EXERCISE DETAILS: Within the entries below, every line containing "Activate" is to be copied.

________________________

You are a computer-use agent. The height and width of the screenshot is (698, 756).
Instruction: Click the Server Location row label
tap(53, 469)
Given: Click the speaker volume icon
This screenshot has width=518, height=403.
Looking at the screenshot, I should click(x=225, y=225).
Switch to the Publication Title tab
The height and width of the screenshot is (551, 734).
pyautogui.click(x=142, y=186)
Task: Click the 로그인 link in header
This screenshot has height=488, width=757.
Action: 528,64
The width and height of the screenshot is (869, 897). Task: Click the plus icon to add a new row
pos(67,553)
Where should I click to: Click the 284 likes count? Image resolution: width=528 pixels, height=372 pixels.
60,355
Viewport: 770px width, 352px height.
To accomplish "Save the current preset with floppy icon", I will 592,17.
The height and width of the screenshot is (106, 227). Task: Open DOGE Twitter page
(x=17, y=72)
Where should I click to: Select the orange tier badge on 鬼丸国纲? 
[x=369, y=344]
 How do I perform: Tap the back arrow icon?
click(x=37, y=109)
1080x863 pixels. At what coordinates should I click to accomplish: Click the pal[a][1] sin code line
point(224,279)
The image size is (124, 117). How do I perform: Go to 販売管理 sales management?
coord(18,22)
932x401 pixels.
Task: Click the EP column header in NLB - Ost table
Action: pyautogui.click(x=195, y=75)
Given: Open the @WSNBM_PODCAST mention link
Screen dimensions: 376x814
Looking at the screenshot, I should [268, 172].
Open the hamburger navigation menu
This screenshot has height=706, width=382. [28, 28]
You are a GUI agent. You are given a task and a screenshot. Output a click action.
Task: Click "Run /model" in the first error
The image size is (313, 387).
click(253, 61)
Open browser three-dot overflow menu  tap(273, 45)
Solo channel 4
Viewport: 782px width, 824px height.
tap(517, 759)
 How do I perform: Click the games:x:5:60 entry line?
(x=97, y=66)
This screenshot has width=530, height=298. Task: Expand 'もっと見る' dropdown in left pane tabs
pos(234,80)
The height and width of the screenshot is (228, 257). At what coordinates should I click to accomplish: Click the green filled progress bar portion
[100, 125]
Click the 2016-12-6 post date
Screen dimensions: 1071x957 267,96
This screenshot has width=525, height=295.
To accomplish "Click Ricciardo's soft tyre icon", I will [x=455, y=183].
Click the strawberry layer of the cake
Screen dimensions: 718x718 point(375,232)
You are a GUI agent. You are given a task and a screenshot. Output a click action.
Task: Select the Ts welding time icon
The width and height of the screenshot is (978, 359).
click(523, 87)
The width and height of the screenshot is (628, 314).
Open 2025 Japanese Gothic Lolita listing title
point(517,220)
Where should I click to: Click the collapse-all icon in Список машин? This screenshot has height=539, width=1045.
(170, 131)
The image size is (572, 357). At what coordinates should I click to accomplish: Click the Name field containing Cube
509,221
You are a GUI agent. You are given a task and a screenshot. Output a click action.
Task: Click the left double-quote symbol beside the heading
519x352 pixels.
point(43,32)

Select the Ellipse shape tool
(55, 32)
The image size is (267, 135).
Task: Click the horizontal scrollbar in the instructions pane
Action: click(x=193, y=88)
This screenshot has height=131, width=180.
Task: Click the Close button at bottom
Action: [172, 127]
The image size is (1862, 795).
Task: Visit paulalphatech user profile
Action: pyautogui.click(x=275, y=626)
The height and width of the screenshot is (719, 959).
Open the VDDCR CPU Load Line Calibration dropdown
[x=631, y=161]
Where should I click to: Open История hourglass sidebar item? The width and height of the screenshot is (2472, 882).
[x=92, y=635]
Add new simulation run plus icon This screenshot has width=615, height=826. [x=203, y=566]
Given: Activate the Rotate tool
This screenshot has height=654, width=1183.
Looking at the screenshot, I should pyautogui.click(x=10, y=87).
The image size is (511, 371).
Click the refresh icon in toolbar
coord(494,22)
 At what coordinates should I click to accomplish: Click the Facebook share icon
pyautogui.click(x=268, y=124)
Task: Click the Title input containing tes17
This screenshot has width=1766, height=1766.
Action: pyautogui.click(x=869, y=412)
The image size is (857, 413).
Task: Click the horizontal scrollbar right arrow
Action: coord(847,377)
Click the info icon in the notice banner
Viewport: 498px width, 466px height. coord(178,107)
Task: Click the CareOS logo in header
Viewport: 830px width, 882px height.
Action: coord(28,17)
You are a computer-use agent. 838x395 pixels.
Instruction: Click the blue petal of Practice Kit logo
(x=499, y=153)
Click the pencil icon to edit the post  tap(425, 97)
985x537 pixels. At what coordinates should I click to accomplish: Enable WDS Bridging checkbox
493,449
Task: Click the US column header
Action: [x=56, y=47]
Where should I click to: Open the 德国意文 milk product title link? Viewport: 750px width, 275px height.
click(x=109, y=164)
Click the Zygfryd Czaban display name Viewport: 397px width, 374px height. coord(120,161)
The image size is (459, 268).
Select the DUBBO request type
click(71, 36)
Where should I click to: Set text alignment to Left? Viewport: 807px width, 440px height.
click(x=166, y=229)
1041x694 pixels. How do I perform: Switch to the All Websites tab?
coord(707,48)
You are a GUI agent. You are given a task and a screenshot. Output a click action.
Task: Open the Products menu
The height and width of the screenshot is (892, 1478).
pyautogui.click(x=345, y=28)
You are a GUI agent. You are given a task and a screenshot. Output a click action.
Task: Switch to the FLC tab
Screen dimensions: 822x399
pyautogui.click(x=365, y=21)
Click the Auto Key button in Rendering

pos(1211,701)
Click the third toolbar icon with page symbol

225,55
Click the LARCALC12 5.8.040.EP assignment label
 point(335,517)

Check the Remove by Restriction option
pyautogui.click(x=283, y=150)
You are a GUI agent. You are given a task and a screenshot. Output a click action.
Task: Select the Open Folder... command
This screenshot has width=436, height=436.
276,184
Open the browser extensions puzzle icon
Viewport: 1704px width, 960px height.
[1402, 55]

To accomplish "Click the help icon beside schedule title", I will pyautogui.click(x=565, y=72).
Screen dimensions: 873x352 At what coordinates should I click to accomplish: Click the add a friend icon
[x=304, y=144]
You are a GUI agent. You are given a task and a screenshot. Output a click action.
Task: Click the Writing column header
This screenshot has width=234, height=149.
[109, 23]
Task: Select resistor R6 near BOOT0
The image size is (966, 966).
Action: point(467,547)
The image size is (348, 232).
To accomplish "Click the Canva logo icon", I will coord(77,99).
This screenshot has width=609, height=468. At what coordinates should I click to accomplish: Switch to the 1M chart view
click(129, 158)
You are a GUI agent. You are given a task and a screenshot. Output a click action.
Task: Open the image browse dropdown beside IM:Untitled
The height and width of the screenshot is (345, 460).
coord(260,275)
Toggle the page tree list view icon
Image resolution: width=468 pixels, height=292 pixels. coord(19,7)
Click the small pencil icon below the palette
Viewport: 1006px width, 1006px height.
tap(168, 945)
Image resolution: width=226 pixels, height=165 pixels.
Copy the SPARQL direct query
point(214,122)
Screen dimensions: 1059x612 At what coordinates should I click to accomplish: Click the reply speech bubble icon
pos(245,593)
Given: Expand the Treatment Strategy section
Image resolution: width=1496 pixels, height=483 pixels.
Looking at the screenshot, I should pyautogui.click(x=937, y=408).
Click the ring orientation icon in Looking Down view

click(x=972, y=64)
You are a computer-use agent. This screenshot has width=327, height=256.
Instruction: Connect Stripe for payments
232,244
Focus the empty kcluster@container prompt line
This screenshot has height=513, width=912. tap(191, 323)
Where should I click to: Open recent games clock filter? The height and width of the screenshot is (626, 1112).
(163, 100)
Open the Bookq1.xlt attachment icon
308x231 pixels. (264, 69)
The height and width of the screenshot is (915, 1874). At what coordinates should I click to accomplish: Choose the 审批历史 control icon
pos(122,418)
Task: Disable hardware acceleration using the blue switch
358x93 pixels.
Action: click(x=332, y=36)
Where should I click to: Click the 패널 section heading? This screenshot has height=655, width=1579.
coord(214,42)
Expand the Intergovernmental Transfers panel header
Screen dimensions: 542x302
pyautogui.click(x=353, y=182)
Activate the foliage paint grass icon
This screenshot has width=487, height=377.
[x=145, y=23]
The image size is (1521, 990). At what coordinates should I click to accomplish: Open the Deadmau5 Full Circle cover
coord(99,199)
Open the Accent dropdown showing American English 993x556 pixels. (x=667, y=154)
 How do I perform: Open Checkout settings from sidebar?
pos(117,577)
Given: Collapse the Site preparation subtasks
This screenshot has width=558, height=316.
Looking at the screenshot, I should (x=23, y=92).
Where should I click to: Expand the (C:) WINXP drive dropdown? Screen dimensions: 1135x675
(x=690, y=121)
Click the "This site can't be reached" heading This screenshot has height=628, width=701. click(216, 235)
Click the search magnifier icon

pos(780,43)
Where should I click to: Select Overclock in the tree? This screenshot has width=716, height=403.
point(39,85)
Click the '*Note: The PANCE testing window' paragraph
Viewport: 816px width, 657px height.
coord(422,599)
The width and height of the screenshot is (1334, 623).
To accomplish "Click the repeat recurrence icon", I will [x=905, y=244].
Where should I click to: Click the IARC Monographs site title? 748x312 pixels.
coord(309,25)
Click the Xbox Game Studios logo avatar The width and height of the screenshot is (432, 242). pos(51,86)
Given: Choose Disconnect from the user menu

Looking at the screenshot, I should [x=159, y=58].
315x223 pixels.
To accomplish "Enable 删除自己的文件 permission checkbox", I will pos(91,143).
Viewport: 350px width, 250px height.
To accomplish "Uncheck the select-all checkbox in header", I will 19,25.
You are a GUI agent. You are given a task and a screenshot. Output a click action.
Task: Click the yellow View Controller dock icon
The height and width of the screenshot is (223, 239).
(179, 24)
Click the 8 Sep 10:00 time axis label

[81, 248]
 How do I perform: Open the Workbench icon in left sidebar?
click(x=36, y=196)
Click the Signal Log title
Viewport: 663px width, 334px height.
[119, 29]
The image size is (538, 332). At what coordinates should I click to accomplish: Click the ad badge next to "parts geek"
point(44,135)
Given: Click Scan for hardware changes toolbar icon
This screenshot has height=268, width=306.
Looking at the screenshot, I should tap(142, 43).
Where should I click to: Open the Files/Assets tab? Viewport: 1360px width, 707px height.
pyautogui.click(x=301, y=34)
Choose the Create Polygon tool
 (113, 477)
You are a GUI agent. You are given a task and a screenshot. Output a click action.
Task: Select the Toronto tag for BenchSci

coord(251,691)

________________________

SOLUTION TO THE EXERCISE:
Given: Activate the Rotate tool
Activate the foliage paint grass icon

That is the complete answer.